Records excerpted from a collection:
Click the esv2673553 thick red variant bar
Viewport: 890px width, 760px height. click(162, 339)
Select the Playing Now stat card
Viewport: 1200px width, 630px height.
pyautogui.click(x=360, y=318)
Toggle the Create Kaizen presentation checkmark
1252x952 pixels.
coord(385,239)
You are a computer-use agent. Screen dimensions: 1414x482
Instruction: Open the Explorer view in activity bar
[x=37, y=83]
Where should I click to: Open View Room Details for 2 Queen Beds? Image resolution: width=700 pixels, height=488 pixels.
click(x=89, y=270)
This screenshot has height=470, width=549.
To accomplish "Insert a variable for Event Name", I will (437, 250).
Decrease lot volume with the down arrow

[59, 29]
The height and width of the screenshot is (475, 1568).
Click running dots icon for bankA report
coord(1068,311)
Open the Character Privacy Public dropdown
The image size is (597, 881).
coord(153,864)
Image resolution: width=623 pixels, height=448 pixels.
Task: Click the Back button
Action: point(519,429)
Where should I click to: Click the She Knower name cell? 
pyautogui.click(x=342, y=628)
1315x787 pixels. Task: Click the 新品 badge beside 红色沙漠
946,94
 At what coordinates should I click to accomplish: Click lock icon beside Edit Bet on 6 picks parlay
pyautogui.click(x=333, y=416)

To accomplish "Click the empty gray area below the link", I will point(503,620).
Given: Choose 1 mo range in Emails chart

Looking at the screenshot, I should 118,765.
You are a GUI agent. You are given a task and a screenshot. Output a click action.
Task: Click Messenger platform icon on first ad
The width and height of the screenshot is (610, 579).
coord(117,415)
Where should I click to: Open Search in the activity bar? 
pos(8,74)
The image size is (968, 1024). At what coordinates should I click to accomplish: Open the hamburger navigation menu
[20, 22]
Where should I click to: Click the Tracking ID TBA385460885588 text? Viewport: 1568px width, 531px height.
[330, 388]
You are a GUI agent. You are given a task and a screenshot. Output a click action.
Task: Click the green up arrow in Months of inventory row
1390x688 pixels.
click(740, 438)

- _Problem to work on_:
Every record must be given again exactly as it was written.

- _Answer space_:
Click the esv2673553 thick red variant bar
Viewport: 890px width, 760px height. click(162, 339)
Select the Playing Now stat card
Viewport: 1200px width, 630px height.
pyautogui.click(x=360, y=318)
Toggle the Create Kaizen presentation checkmark
1252x952 pixels.
coord(385,239)
You are a computer-use agent. Screen dimensions: 1414x482
Instruction: Open the Explorer view in activity bar
[x=37, y=83]
Where should I click to: Open View Room Details for 2 Queen Beds? Image resolution: width=700 pixels, height=488 pixels.
click(x=89, y=270)
This screenshot has height=470, width=549.
To accomplish "Insert a variable for Event Name", I will (437, 250).
Decrease lot volume with the down arrow

[59, 29]
The height and width of the screenshot is (475, 1568).
Click running dots icon for bankA report
coord(1068,311)
Open the Character Privacy Public dropdown
The image size is (597, 881).
coord(153,864)
Image resolution: width=623 pixels, height=448 pixels.
Task: Click the Back button
Action: point(519,429)
Where should I click to: Click the She Knower name cell? 
pyautogui.click(x=342, y=628)
1315x787 pixels. Task: Click the 新品 badge beside 红色沙漠
946,94
 At what coordinates should I click to accomplish: Click lock icon beside Edit Bet on 6 picks parlay
pyautogui.click(x=333, y=416)

To accomplish "Click the empty gray area below the link", I will point(503,620).
Given: Choose 1 mo range in Emails chart

Looking at the screenshot, I should 118,765.
You are a GUI agent. You are given a task and a screenshot. Output a click action.
Task: Click Messenger platform icon on first ad
The width and height of the screenshot is (610, 579).
coord(117,415)
Where should I click to: Open Search in the activity bar? 
pos(8,74)
The image size is (968, 1024). At what coordinates should I click to accomplish: Open the hamburger navigation menu
[20, 22]
Where should I click to: Click the Tracking ID TBA385460885588 text? Viewport: 1568px width, 531px height.
[330, 388]
You are a GUI agent. You are given a task and a screenshot. Output a click action.
Task: Click the green up arrow in Months of inventory row
1390x688 pixels.
click(740, 438)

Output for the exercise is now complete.